Anxious: Want to eat. Eat things not good for my condition (in terms of PCOS; ice cream, cookies, candy, chips, anything I knew was not healthy)
Angry: Want to eat.
Sad: Want to eat.
Happy: Want to eat, but would start to feel guilty for wanting food.
Guilty: Want to eat secretively, again junk food.

Basically any emotion would trigger my brain into a cycle of trying to think what I need to eat to feel better, stop that emotion. This was very automatic. I broke this cycle after the hospital, but in recent weeks sometimes it starts up again. I have to really take responsibility, pause, and gather my real thoughts. In the past when restricting, my emotions were so gone I just never wanted to eat. It was easier then. I'm learning to feed my emotions with something other than food. The big benefit of being able to feel and think clearly again is the ability to know that eating will not make it better.

Whenever it came to binges, I'd break my rule of my gluten/dairy free food.

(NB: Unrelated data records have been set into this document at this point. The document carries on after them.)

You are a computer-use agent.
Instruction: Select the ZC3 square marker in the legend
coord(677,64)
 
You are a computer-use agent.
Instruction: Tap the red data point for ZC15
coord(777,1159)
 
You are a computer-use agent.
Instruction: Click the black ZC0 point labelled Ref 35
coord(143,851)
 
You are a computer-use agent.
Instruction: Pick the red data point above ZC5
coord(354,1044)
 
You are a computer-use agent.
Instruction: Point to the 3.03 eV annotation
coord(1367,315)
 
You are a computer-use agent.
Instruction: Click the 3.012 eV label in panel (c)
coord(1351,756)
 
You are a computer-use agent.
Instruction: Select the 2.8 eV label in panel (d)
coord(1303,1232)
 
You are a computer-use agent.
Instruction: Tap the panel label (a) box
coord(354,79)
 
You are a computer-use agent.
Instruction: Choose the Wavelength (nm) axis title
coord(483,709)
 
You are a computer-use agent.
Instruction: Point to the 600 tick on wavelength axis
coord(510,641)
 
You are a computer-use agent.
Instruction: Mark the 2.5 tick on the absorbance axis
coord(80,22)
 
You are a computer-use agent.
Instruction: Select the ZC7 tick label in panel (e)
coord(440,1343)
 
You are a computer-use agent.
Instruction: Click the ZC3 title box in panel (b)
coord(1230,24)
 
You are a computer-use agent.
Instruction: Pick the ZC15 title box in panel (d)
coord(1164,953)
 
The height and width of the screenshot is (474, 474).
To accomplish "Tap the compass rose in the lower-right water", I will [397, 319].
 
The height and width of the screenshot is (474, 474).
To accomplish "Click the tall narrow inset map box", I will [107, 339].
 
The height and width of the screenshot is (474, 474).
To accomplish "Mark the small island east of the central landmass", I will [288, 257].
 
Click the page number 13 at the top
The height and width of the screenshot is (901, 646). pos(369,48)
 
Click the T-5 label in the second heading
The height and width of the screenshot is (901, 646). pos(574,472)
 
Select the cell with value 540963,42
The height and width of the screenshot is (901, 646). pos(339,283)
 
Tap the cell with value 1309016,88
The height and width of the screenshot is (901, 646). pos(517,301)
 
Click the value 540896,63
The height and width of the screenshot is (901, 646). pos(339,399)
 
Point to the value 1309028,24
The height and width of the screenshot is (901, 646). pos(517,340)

I'd say fuck it, if I'm going to eat a lot mine as well make it worth it. And of course I'd not only regret it because of the perceived 10lbs I would instantly gain, but because I knew it was not helping my PCOS. I'm really seeing now just how interconnected my Ed and PCOS are, and how fine a line it is with food. The biggest step for me was accepting it's okay that I don't eat like everyone else, to not feel like I have to eat pizza because everyone else is, or because someone asks me to. Honestly most of the time fear of weight was not the first thing in my mind when it comes to eating food. It's the affects from it. I'm allergic to gluten and intolerant to dairy, I've learned that. Once I was off these foods initially I felt so much better in terms of mind and body. More are sensitive to these two things than people may know.

I need to say though, at first I was proud of my new diet, that I had followed for PCOS. I embraced it, told others, spread the knowledge I was gathering about the affects of certain foods, and about PCOS in general. My final presentation in school was about PCOS. Then slowly over time I became embarrassed, ashamed of how I ate. Getting too many comments on how skinny I was, and how my diet was weird. I broke down when an ex of mine, who I was splitting up with said "The way you eat is fucked up. It's not normal." I started to believe it. I was more attentive to what I ate, always feeling shame with whatever I ate. Before when overweight I felt shame, and now that I was at a healthy weight, I still felt shame over eating. I couldn't win. I did not feel normal anymore. I had fear with whatever I ate, justifying it's ingredients and nutrients, and the amount I ate. I stopped telling people how I lost weight, afraid of judgement. I imploded on myself, switching between overeating, purging, restricting, confused on how to eat at all. Then slowly my Ed evolved and took full force.

I am not an Ed. I am not PCOS. I am not a diet. These do not define me. If my Ed voice can speak such evil volumes about myself and my body, I only look forward to how much power my real voice will speak for who I truly am.

I am proud of my weight loss. I am proud I am over coming an eating disorder now. I'm proud I've gone through this. I'm proud of who I am.

Thursday, March 5, 2009

Holding Myself Accountable

To "set in stone" I am bringing fourth a proclamation that will 1; make recovery more straightforward, and 2; will leave no room for excuses cause I made the damn statements.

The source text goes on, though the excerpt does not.